Once upon a time, long long ago, when I was studying in Manipal, my family and I took the Air India flight from Kolkata to Bangalore. We were scheduled to take a bus from Bangalore to Manipal. As Air India flights go, this one was more than two hours late... and we missed the bus. Which resulted us in having to take a seat in another bus, which broke down mid way, after which we had to scramble on to another bus in the wee hours of the morning. This was a local bus, packed to capacity, which took us to Mangalore, where we got one of those high speed inter city buses which would take us to Manipal by noon. Instead it ended up crashing into the back of a loaded truck, and resulted in my broken face and teeth which would trouble me ever since. All for the want of an in-time flight.

But generally planes could be a nice experience, with pretty enough attendants, food and water aplenty. Then came the age of the low cost airlines. Truth be told, my meagre salary allowed me to fly only because the low cost had arrived. Air Deccan made everything possible. The rickshaw puller could fly, and frankly I was not much better off. And apart from having to buy sandwiches at 4 times the cost, it was not a bad experience. Of course, one heard of people opening tiffin cases and having their lunches in flight, and I must say I saw some truth to that. Its good sense after all. Get your cakes and biscuits from home instead of letting them rip you off on board.

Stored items
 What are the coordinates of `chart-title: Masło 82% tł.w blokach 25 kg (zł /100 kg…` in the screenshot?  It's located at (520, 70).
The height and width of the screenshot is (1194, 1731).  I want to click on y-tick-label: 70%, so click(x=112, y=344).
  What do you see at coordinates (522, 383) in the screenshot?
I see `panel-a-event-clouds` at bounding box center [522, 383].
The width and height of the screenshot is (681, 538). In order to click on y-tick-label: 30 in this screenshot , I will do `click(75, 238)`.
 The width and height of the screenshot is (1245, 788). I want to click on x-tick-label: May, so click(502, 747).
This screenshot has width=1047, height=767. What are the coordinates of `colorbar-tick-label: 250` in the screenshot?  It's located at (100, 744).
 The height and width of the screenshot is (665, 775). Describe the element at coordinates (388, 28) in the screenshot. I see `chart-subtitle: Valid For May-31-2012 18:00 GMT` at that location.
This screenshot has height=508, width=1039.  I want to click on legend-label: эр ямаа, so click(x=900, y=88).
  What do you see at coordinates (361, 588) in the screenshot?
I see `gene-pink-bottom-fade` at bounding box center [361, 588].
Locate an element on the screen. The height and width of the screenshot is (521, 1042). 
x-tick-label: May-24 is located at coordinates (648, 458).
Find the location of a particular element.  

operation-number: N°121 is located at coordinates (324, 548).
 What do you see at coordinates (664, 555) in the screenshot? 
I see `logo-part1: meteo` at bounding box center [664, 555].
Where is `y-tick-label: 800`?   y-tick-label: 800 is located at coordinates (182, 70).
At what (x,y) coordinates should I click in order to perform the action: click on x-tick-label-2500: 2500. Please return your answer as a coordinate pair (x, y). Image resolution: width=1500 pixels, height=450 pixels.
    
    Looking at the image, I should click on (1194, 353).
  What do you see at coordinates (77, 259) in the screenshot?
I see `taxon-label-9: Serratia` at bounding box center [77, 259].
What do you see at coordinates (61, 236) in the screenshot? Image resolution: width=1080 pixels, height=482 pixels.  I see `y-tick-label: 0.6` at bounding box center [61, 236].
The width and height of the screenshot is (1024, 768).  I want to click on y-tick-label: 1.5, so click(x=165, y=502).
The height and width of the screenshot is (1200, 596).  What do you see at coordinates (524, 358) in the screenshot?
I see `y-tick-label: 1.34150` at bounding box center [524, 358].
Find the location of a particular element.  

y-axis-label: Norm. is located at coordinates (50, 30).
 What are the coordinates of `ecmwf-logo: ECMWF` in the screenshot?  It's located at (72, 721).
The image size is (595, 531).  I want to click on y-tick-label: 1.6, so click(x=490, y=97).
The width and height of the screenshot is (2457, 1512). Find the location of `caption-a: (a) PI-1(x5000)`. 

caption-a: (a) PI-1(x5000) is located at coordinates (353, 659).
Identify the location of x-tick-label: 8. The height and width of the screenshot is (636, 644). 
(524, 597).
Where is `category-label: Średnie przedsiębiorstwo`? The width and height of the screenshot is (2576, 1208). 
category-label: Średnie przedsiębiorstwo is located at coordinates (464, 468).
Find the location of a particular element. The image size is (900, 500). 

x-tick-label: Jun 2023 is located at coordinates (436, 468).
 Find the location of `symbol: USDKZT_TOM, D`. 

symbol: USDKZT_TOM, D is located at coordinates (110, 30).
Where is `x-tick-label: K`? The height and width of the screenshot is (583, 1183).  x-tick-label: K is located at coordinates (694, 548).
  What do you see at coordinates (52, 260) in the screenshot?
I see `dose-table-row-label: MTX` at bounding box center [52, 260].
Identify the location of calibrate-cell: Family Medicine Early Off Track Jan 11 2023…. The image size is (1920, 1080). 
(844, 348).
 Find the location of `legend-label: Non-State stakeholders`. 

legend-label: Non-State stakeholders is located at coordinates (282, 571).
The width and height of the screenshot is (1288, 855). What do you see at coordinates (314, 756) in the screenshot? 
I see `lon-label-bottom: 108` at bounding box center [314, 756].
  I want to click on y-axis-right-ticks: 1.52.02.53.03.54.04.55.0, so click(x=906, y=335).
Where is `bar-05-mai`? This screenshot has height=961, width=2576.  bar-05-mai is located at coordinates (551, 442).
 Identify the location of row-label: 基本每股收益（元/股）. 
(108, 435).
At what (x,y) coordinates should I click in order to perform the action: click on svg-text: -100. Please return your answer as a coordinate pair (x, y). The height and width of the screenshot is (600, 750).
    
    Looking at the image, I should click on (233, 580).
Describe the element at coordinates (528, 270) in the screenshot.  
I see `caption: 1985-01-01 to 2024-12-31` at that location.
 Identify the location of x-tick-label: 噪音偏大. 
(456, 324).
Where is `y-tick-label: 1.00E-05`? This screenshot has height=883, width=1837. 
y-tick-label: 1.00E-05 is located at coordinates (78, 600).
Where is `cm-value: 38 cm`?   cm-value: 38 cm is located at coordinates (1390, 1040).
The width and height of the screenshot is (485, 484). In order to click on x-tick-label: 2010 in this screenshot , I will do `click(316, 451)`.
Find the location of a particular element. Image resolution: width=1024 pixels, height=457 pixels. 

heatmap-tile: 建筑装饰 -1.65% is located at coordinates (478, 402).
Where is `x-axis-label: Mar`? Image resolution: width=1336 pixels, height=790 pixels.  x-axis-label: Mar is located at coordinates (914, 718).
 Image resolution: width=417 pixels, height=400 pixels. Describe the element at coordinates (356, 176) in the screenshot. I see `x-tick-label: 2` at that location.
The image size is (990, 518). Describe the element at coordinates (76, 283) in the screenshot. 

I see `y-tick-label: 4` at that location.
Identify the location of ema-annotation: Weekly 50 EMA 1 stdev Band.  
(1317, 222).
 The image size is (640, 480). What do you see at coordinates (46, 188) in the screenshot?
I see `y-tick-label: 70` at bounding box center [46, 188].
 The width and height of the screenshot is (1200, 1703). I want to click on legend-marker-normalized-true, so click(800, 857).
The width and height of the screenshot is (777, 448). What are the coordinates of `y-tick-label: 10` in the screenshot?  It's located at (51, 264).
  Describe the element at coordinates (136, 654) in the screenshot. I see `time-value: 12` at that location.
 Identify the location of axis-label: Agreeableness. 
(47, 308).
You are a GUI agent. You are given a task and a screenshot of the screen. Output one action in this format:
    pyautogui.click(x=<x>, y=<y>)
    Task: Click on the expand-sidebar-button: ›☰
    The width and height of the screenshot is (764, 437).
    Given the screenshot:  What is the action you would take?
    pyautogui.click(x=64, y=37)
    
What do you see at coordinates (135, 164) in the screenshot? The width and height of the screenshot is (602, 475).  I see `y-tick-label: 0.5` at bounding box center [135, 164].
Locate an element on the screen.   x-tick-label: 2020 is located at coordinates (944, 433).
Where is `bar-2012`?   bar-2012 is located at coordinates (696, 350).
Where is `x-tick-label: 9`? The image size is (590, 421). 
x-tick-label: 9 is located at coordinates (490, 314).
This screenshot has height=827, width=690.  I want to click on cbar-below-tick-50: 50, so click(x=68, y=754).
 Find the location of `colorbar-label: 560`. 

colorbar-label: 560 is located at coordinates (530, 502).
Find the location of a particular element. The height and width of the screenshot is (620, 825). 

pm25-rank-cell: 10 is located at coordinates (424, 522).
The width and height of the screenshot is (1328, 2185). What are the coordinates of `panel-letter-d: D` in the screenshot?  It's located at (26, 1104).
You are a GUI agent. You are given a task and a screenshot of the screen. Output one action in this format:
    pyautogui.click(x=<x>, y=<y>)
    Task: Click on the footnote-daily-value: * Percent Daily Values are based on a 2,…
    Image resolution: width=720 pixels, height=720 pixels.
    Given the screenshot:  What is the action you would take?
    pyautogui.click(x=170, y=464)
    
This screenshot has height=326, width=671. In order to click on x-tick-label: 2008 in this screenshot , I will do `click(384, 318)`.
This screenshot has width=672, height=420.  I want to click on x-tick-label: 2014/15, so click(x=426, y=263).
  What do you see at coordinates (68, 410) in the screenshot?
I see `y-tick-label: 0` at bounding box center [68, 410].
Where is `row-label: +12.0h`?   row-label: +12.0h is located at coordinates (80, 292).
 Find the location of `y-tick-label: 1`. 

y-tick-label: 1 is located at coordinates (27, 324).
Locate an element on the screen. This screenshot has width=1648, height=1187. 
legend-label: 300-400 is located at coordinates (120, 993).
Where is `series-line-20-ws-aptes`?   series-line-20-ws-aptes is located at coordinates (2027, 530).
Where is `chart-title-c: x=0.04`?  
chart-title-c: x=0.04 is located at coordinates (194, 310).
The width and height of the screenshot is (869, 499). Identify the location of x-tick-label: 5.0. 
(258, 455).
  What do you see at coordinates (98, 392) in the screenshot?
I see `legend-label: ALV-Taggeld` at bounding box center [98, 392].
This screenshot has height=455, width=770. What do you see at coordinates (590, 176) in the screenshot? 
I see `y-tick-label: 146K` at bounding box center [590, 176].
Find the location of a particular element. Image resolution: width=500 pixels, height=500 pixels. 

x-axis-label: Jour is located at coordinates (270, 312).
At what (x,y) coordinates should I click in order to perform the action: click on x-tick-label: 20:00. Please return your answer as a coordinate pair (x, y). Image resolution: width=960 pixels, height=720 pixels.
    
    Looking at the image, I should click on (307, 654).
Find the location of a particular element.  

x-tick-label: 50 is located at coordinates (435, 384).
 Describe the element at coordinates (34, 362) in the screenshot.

Exercise
Reproduce everything in the air travel text from "But generally planes" down to "off on board.".

Solved exercise
But generally planes could be a nice experience, with pretty enough attendants, food and water aplenty. Then came the age of the low cost airlines. Truth be told, my meagre salary allowed me to fly only because the low cost had arrived. Air Deccan made everything possible. The rickshaw puller could fly, and frankly I was not much better off. And apart from having to buy sandwiches at 4 times the cost, it was not a bad experience. Of course, one heard of people opening tiffin cases and having their lunches in flight, and I must say I saw some truth to that. Its good sense after all. Get your cakes and biscuits from home instead of letting them rip you off on board.